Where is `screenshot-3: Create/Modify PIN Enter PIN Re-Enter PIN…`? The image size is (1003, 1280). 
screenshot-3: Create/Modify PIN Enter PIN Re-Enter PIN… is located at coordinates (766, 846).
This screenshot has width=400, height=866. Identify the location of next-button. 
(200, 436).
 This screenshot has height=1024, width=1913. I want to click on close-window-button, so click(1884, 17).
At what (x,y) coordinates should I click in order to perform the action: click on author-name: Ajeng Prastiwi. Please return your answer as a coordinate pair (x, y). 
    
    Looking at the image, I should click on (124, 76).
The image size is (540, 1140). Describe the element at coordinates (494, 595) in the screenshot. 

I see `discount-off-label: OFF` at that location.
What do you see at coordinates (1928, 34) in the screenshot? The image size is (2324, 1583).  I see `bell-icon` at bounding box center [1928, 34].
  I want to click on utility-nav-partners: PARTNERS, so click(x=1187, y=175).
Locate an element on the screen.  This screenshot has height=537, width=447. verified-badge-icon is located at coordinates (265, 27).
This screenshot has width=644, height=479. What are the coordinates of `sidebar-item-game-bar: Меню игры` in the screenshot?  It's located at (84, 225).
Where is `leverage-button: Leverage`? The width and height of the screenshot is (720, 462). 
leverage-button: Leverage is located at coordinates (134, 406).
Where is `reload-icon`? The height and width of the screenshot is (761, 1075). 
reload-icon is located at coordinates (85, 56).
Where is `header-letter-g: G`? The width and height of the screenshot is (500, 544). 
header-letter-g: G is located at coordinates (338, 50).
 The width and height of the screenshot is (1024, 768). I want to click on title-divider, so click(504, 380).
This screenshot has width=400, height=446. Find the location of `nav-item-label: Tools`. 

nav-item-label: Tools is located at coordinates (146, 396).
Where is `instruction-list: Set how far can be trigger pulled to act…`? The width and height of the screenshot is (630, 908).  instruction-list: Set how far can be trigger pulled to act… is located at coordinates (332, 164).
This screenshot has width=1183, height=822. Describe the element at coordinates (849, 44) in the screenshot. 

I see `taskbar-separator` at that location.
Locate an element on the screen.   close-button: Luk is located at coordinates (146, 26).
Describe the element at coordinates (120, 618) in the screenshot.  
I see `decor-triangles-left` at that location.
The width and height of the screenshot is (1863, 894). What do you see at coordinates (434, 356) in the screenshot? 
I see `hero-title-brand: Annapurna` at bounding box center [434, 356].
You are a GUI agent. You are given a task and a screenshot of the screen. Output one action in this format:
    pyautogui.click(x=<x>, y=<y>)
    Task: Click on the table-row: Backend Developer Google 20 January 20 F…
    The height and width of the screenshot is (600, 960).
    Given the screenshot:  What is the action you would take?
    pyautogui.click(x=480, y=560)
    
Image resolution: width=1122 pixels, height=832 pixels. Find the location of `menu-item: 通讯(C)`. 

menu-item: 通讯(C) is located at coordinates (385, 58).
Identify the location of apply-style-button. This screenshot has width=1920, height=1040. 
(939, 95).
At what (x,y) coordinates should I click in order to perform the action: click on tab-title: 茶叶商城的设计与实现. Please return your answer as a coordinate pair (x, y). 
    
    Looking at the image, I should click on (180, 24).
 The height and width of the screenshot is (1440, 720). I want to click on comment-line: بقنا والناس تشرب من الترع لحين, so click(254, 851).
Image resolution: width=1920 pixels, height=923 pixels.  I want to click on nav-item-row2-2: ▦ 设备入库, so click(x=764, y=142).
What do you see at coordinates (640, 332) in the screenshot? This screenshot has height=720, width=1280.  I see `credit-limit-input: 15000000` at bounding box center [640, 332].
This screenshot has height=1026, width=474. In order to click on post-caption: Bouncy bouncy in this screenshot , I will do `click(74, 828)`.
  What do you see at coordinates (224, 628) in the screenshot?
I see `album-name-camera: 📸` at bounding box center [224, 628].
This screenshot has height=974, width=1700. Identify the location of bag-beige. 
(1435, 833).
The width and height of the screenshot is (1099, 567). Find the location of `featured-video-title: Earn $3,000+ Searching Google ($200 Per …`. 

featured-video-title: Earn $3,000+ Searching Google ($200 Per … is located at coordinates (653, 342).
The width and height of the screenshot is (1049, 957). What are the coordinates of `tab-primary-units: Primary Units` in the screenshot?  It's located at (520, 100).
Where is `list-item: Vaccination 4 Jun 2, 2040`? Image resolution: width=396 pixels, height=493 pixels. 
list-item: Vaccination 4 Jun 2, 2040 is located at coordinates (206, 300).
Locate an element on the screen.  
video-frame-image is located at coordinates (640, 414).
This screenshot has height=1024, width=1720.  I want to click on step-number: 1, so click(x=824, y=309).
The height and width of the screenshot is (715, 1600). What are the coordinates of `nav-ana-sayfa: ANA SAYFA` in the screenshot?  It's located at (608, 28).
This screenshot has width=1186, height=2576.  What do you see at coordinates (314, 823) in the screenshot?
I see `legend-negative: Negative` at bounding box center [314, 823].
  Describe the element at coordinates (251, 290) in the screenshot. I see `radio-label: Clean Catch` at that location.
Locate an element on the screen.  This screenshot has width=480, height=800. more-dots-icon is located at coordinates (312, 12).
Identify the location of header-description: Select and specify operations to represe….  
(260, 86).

▶ [What is needed]: Rewrite all of the material above, changing "Where is" to "What is the position of" wherever it occurs and leaving everything else the same.

▶ [Your response]:
What is the position of `screenshot-3: Create/Modify PIN Enter PIN Re-Enter PIN…`? The image size is (1003, 1280). 
screenshot-3: Create/Modify PIN Enter PIN Re-Enter PIN… is located at coordinates (766, 846).
This screenshot has width=400, height=866. Identify the location of next-button. 
(200, 436).
 This screenshot has height=1024, width=1913. I want to click on close-window-button, so click(1884, 17).
At what (x,y) coordinates should I click in order to perform the action: click on author-name: Ajeng Prastiwi. Please return your answer as a coordinate pair (x, y). 
    
    Looking at the image, I should click on (124, 76).
The image size is (540, 1140). Describe the element at coordinates (494, 595) in the screenshot. 

I see `discount-off-label: OFF` at that location.
What do you see at coordinates (1928, 34) in the screenshot? The image size is (2324, 1583).  I see `bell-icon` at bounding box center [1928, 34].
  I want to click on utility-nav-partners: PARTNERS, so click(x=1187, y=175).
Locate an element on the screen.  This screenshot has height=537, width=447. verified-badge-icon is located at coordinates (265, 27).
This screenshot has width=644, height=479. What are the coordinates of `sidebar-item-game-bar: Меню игры` in the screenshot?  It's located at (84, 225).
What is the position of `leverage-button: Leverage`? The width and height of the screenshot is (720, 462). 
leverage-button: Leverage is located at coordinates (134, 406).
What is the position of `reload-icon`? The height and width of the screenshot is (761, 1075). 
reload-icon is located at coordinates (85, 56).
What is the position of `header-letter-g: G`? The width and height of the screenshot is (500, 544). 
header-letter-g: G is located at coordinates (338, 50).
 The width and height of the screenshot is (1024, 768). I want to click on title-divider, so click(504, 380).
This screenshot has width=400, height=446. Find the location of `nav-item-label: Tools`. 

nav-item-label: Tools is located at coordinates (146, 396).
What is the position of `instruction-list: Set how far can be trigger pulled to act…`? The width and height of the screenshot is (630, 908).  instruction-list: Set how far can be trigger pulled to act… is located at coordinates (332, 164).
This screenshot has width=1183, height=822. Describe the element at coordinates (849, 44) in the screenshot. 

I see `taskbar-separator` at that location.
Locate an element on the screen.   close-button: Luk is located at coordinates (146, 26).
Describe the element at coordinates (120, 618) in the screenshot.  
I see `decor-triangles-left` at that location.
The width and height of the screenshot is (1863, 894). What do you see at coordinates (434, 356) in the screenshot? 
I see `hero-title-brand: Annapurna` at bounding box center [434, 356].
You are a GUI agent. You are given a task and a screenshot of the screen. Output one action in this format:
    pyautogui.click(x=<x>, y=<y>)
    Task: Click on the table-row: Backend Developer Google 20 January 20 F…
    The height and width of the screenshot is (600, 960).
    Given the screenshot:  What is the action you would take?
    pyautogui.click(x=480, y=560)
    
Image resolution: width=1122 pixels, height=832 pixels. Find the location of `menu-item: 通讯(C)`. 

menu-item: 通讯(C) is located at coordinates (385, 58).
Identify the location of apply-style-button. This screenshot has width=1920, height=1040. 
(939, 95).
At what (x,y) coordinates should I click in order to perform the action: click on tab-title: 茶叶商城的设计与实现. Please return your answer as a coordinate pair (x, y). 
    
    Looking at the image, I should click on (180, 24).
 The height and width of the screenshot is (1440, 720). I want to click on comment-line: بقنا والناس تشرب من الترع لحين, so click(254, 851).
Image resolution: width=1920 pixels, height=923 pixels.  I want to click on nav-item-row2-2: ▦ 设备入库, so click(x=764, y=142).
What do you see at coordinates (640, 332) in the screenshot? This screenshot has height=720, width=1280.  I see `credit-limit-input: 15000000` at bounding box center [640, 332].
This screenshot has height=1026, width=474. In order to click on post-caption: Bouncy bouncy in this screenshot , I will do `click(74, 828)`.
  What do you see at coordinates (224, 628) in the screenshot?
I see `album-name-camera: 📸` at bounding box center [224, 628].
This screenshot has height=974, width=1700. Identify the location of bag-beige. 
(1435, 833).
The width and height of the screenshot is (1099, 567). Find the location of `featured-video-title: Earn $3,000+ Searching Google ($200 Per …`. 

featured-video-title: Earn $3,000+ Searching Google ($200 Per … is located at coordinates (653, 342).
The width and height of the screenshot is (1049, 957). What are the coordinates of `tab-primary-units: Primary Units` in the screenshot?  It's located at (520, 100).
What is the position of `list-item: Vaccination 4 Jun 2, 2040`? Image resolution: width=396 pixels, height=493 pixels. 
list-item: Vaccination 4 Jun 2, 2040 is located at coordinates (206, 300).
Locate an element on the screen.  
video-frame-image is located at coordinates (640, 414).
This screenshot has height=1024, width=1720.  I want to click on step-number: 1, so click(x=824, y=309).
The height and width of the screenshot is (715, 1600). What are the coordinates of `nav-ana-sayfa: ANA SAYFA` in the screenshot?  It's located at (608, 28).
This screenshot has width=1186, height=2576.  What do you see at coordinates (314, 823) in the screenshot?
I see `legend-negative: Negative` at bounding box center [314, 823].
  Describe the element at coordinates (251, 290) in the screenshot. I see `radio-label: Clean Catch` at that location.
Locate an element on the screen.  This screenshot has width=480, height=800. more-dots-icon is located at coordinates (312, 12).
Identify the location of header-description: Select and specify operations to represe….  
(260, 86).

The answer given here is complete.